Republican Senate Pro Tempore Phil Berger and then-upcoming House Speaker Tim Moore -- the legislature’s most powerful members who control which bills move forward at the General Assembly -- received $9,000 and $3,000, respectively, from the Partners PAC during the last election cycle. Berger spoke at the Parents group's recent rally for voucher expansion, and he, Moore and Stam both spoke at their press conference later the same day. In December 2014, Partners spent $50,000 on mailers to voters praising Berger and Moore [pdf] for supporting their agenda.

A third prong of the network is North Carolina Citizens for Freedom in Education IE PAC (NCCFE), which was formed in 2010, the year the Supreme Court’s Citizens United decision loosened rules on outside political spending.

Because of various disclosure loopholes, the makeup and operation of the Freedom in Education IE PAC is more mysterious. Although information about the IE PAC group is limited, documents filed with the State Board of Elections show that principals with the group include Darrell Allison, custodian of books, and treasurer Heather Ford, an election law attorney and former education and disclosure specialist with the state Board of Elections.

Since 2011, the Freedom in Education IE PAC has spent $350,000 on independent political expenditures benefiting state candidates who favor school vouchers and expanding charters, mostly Republicans. During the last election cycle, the group paid for radio ads, mailers and phone banks benefiting 14 candidates, only one of whom -- Sen. Ben Clark of Hoke and Cumberland counties -- was a Democrat. Of the $312,000 the group spent last election cycle, 94 percent benefited Republicans.

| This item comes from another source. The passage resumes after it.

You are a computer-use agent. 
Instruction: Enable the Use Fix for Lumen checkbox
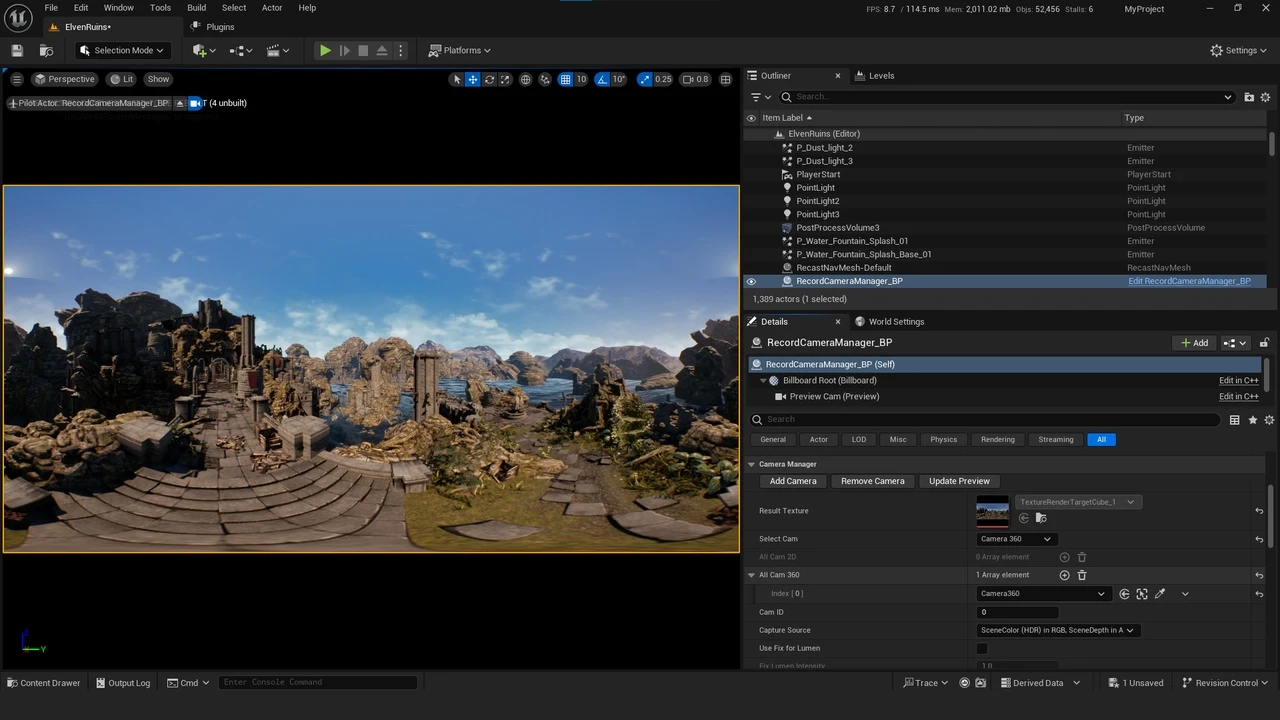(982, 649)
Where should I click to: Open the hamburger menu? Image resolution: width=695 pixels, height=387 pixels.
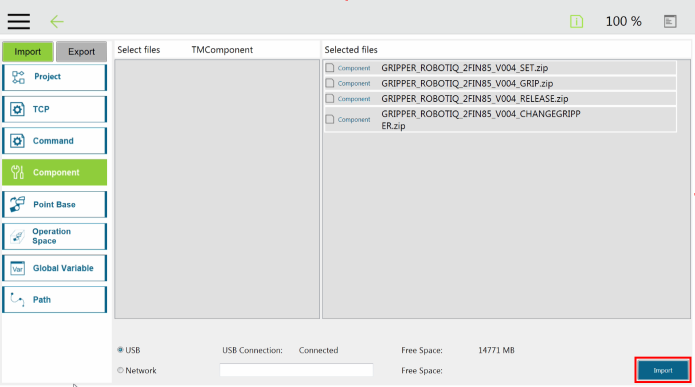pyautogui.click(x=19, y=21)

NCCFE’s independent expenditures have often gone towards lawmakers sympathetic to its agenda. GOP Rep. Jonathan Jordan of Ashe and Watauga counties, who benefited from over $18,000 in spending from the group, was another primary sponsor of the bill to expand vouchers for special-needs students, and Republican Rep. Larry Yarborough of Person and Granville counties, who benefited from $24,000 worth of expenditures, was an additional sponsor. GOP Representatives Rob Bryan of Mecklenburg County and Brian Brown of Pitt County benefited from $25,400 and $17,000 in spending by the committee, respectively, and both were primary sponsors of the bill that would have funneled money back to Parents for Educational Freedom to promote more charter schools.

In state election board filings, the donors that funded N.C. Citizens for Freedom in Education IE PAC’s election-year spending included:

* Partners for Education Freedom in N.C., which gave the IE PAC more than $92,000 in late October last year, funding expenditures shortly before the November general election.

* The American Federation for Children gave the IE PAC $225,000 in 2014. In 2012, the Federation funded all three connected groups, giving nearly $208,000 in total.

* John F. Kirtley, a venture capitalist in Tampa, Florida and vice chairman of the American Federation for Children, gave $12,000 to IE PAC in April 2014 and has given $14,000 to the related Partners PAC since 2010.

No legislation to expand the main voucher program has been filed, as lawmakers are waiting for the state Supreme Court to rule on its constitutionality. But the General Assembly leadership, backed by the pro-voucher and -charter network, is clear about its intent.

“I’m personally committed to not only continuing the [Opportunity Scholarships] program, but expanding it to the extent that we can,” said Senate Pro Tempore Berger at the Parents for Educational Freedom rally.